Wednesday, July 29, 2015

LOC's Twitter Archive In Limbo

In a perfect example of where libraries generally find themselves in the era of fast-paced technological innovation and Big Data, the Library of Congress is having some trouble transitioning.

In the spring of 2010, the Library of Congress announced it was taking a big stride toward preserving the nation’s increasingly digital heritage — by acquiring Twitter’s entire archive of tweets and planning to make it all available to researchers. But more than five years later, the project is in limbo. The library is still grappling with how to manage an archive that amounts to something like half a trillion tweets. And the researchers are still waiting.

The archive’s fate is yet another example of the difficulty of safeguarding the historical records of an era when people communicate using easily deletable emails, websites that can be taken down in seconds and transient tweets, Vines and Snaps. But the library’s critics also see it as a cautionary tale from the 28-year tenure of retiring Librarian of Congress James Billington.

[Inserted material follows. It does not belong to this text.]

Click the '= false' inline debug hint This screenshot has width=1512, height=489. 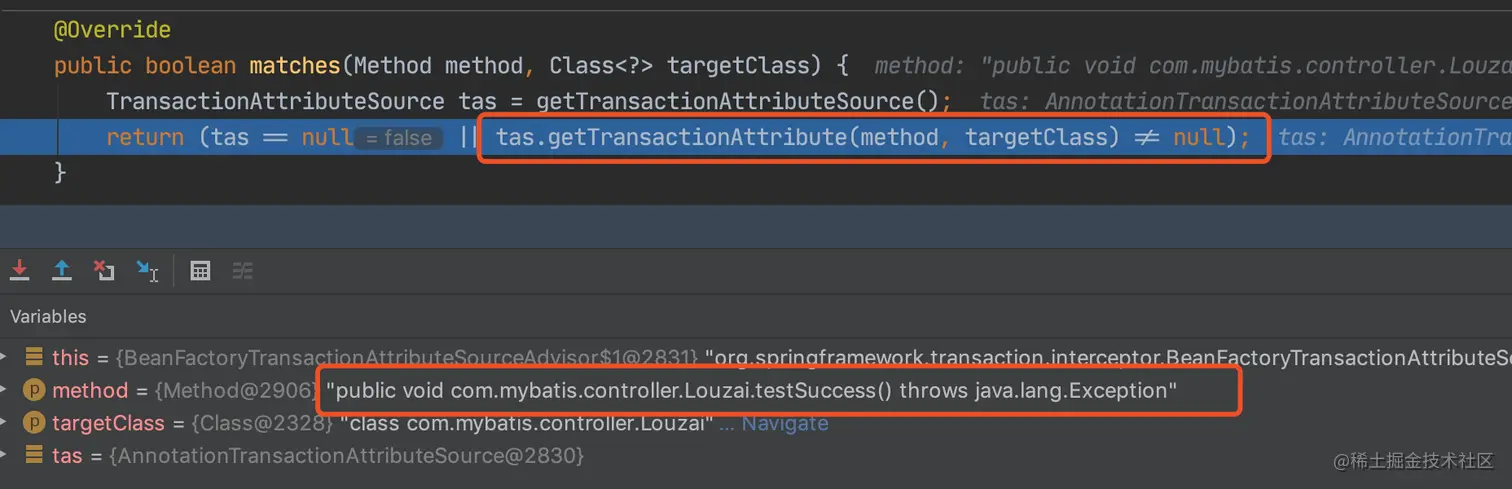400,138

During Billington’s time in office, say critics, the library has espoused grand technological ambitions but didn’t back them up with the planning, budget or nuts-and-bolts needed to turn them from buzzy news releases to tangible accomplishments. It has also repeatedly faced criticism for its management of the U.S. Copyright Office, which has been drawn into numerous controversies on issues involving software, cellphones and online music streaming.

This isn't a unique story. It's a very public example, but most libraries are going through something similar on a much smaller scale.

But in response to deeply critical Government Accountability Office report in March about the library’s tech shortcomings, he said he was taking steps to “fully realize the possibilities of the digital era,” including plans to hire a chief information officer by September; the library has not had a permanent CIO since 2012.

And this is a great example of the types of expertise that libraries need to stay at the forefront and successfully keep pace with technological advances.

Osterberg said the library is still making progress on the tweet archive — officially known as the Twitter Research Access project. “The Library has been working to index the collection and develop use policies,” while having to balance “the size and dynamic nature of the Twitter platform” and “the resource realities of a public institution,” she said.

And this sentence sums up the issue to a T.

While some have accused the library of wasting time and money on preserving social media ephemera, the institution has argued that the huge stash of tweets could provide future generations an invaluable real-time record of how humans in the 21st century communicate.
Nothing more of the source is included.